Data items:
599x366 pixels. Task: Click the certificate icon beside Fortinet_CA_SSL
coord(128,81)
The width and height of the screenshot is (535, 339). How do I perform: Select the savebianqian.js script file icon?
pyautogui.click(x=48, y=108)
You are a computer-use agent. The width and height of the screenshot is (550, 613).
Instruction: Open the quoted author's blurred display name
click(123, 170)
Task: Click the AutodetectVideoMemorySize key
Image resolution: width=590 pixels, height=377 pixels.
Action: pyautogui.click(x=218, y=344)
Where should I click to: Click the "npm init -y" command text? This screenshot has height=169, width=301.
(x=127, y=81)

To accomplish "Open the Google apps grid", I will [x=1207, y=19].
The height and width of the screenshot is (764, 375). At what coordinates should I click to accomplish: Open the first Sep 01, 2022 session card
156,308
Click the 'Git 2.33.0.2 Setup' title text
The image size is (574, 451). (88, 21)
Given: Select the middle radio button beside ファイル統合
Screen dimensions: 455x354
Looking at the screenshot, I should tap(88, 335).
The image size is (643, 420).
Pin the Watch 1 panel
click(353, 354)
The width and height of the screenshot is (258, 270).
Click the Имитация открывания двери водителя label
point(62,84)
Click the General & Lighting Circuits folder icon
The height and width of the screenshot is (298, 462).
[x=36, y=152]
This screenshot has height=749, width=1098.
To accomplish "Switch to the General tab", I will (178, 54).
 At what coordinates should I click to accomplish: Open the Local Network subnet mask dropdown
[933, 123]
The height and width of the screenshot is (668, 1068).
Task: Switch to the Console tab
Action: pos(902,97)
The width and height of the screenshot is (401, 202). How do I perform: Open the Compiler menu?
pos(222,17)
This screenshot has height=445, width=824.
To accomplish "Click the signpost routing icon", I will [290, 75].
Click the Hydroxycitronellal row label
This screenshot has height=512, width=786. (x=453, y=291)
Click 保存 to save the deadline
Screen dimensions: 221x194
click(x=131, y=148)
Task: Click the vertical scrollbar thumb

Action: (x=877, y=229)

_Your goal:_ Only the span from the line with "Click the Hydroxycitronellal row label" through the final line of the records goes in the output, each line unchanged.

_Problem solution:_
Click the Hydroxycitronellal row label
This screenshot has height=512, width=786. (x=453, y=291)
Click 保存 to save the deadline
Screen dimensions: 221x194
click(x=131, y=148)
Task: Click the vertical scrollbar thumb

Action: (x=877, y=229)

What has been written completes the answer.